There are a variety of methods available to help individuals quit, which not only include medications and quitlines but also smartphone apps. While it is not easy to quit, it will give you back years of your life giving you more time to spend with loved ones and doing the activities you love. According to the Center for Disease Control and Prevention, quitting smoking reduces your risk of heart attacks significantly in just 1 year. Starting at 2 years of being tobacco free, your risk of stroke drops to that of a nonsmoker’s. Moreover, after 5 years of quitting smoking, your risks of cancers of the throat and bladder are cut by half; by 10 years, your risk of dying from lung cancer decreases by half.
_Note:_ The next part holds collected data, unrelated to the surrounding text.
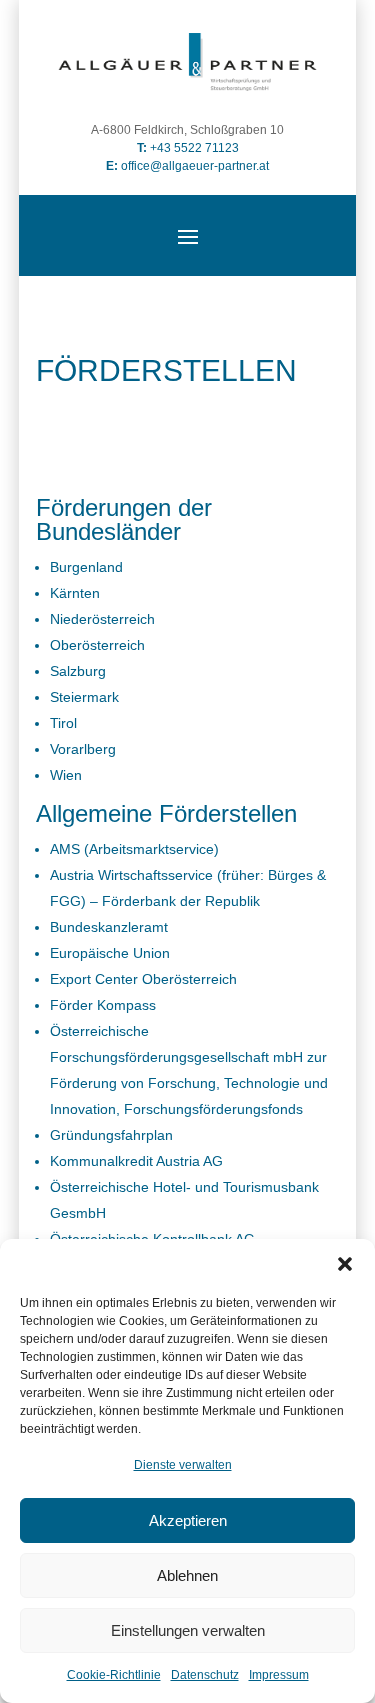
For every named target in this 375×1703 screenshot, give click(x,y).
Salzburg (78, 671)
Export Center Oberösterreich (143, 979)
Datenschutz (205, 1675)
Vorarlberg (83, 749)
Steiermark (84, 697)
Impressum (279, 1675)
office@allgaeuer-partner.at (187, 166)
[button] (345, 1264)
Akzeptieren (188, 1520)
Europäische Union (110, 953)
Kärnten (75, 593)
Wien (66, 775)
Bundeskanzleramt (109, 927)
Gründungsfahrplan (111, 1135)
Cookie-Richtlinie (114, 1675)
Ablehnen (187, 1575)
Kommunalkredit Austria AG (136, 1161)
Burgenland (86, 567)
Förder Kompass (103, 1005)
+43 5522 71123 (194, 148)
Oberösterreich (97, 645)
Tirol (63, 723)
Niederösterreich (102, 619)
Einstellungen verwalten (188, 1630)
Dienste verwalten (183, 1465)
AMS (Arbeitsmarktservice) (134, 849)
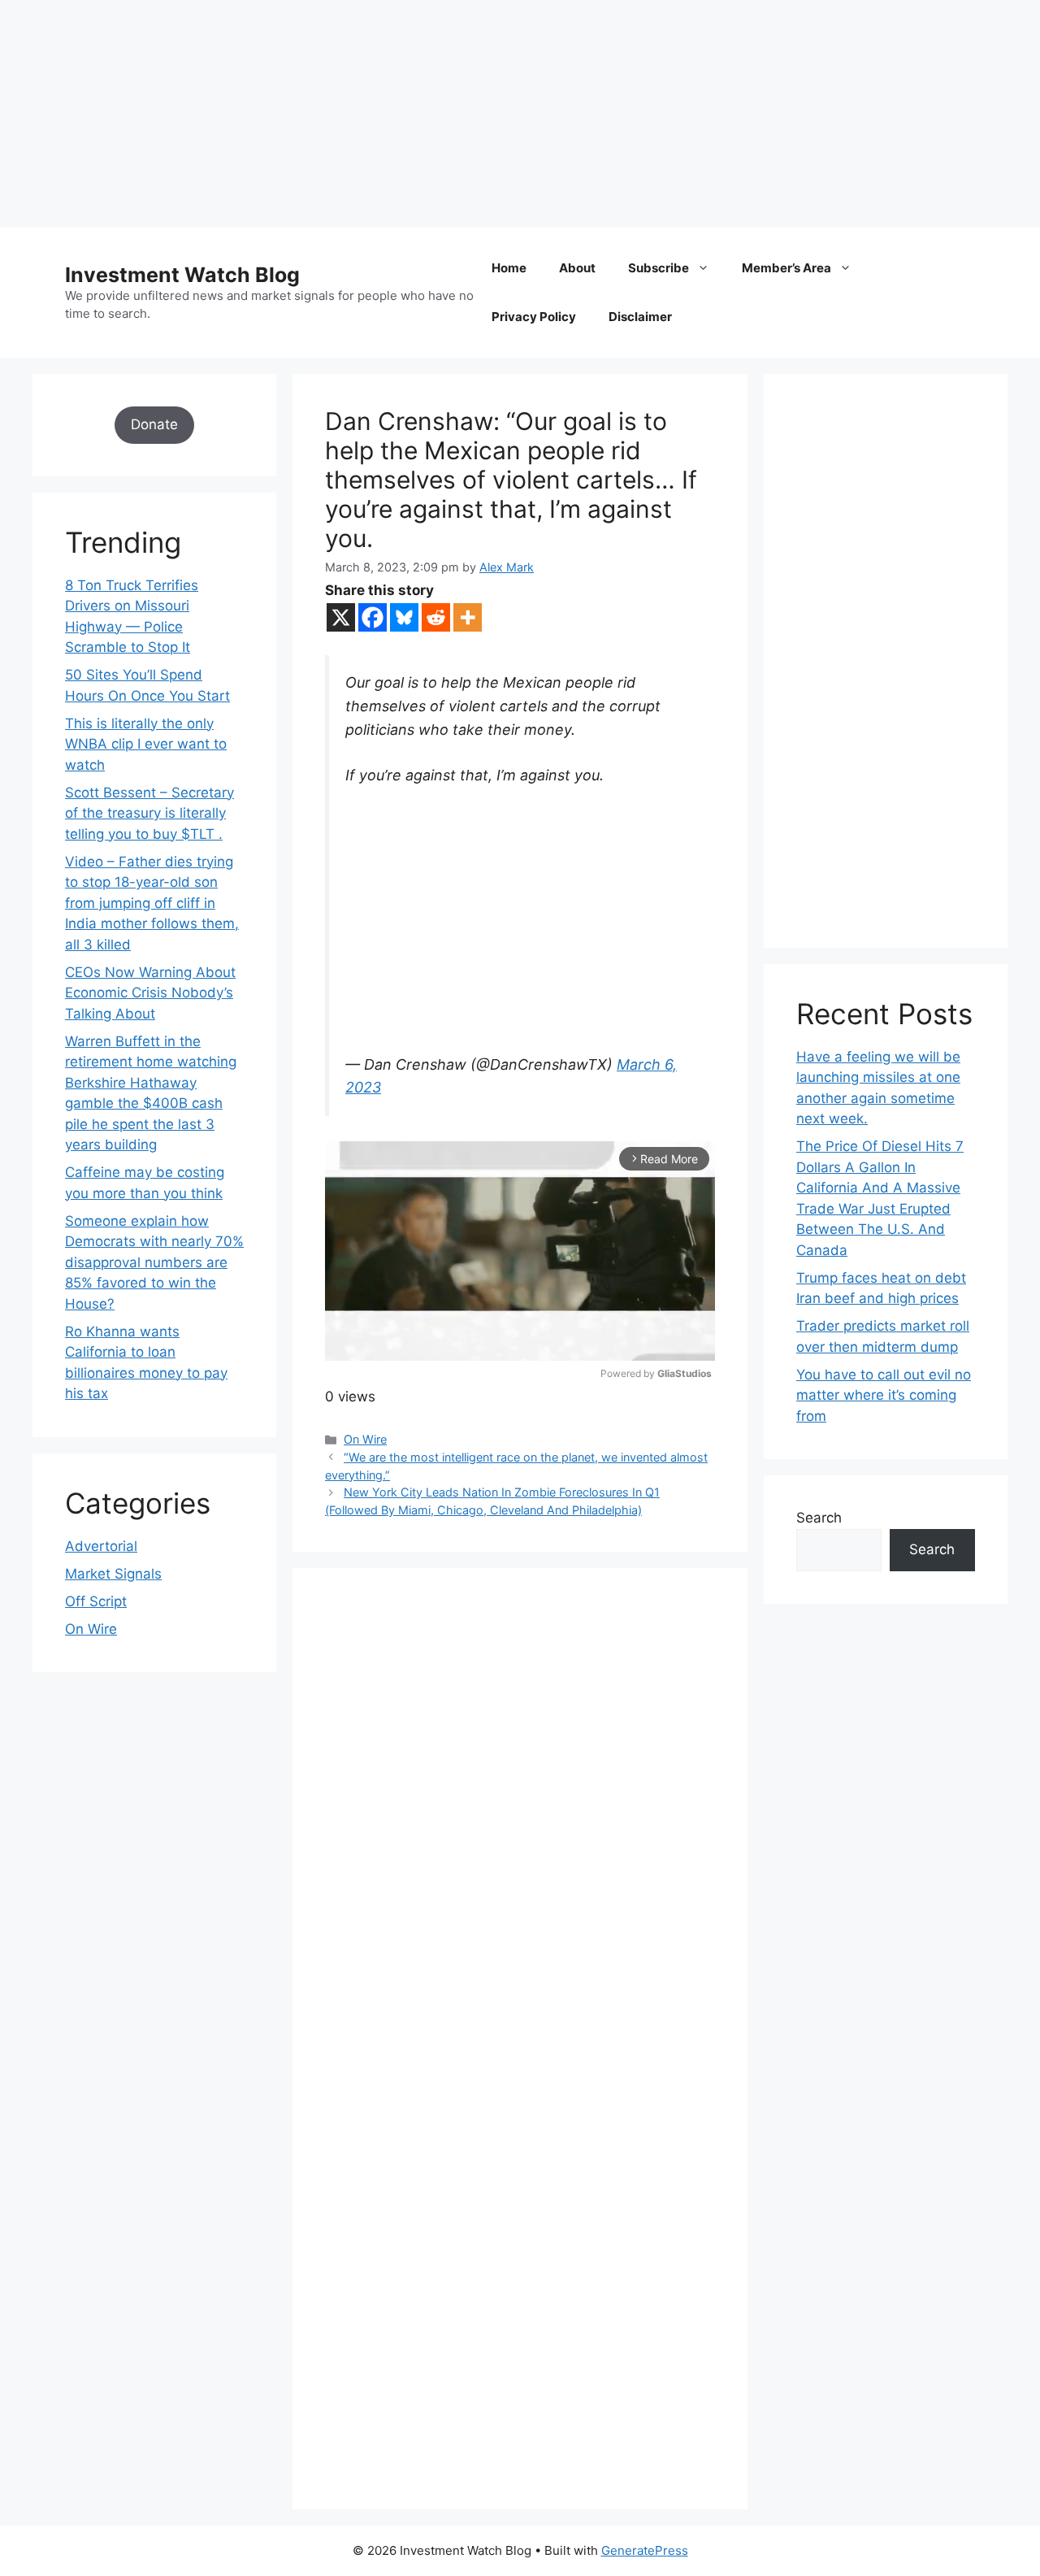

As a medical student in West Virginia, my daily interactions with patients have shown me how difficult it is to quit smoking. It is challenging for those who want to quit and seems almost impossible for those who do not want to quit. I am writing this piece in an effort to promote public awareness of this aged yet problematic practice. Stopping one bad routine habit can improve your quality of life and can help to eliminate the risk of fatal complications. Do not let smoking take your breath away.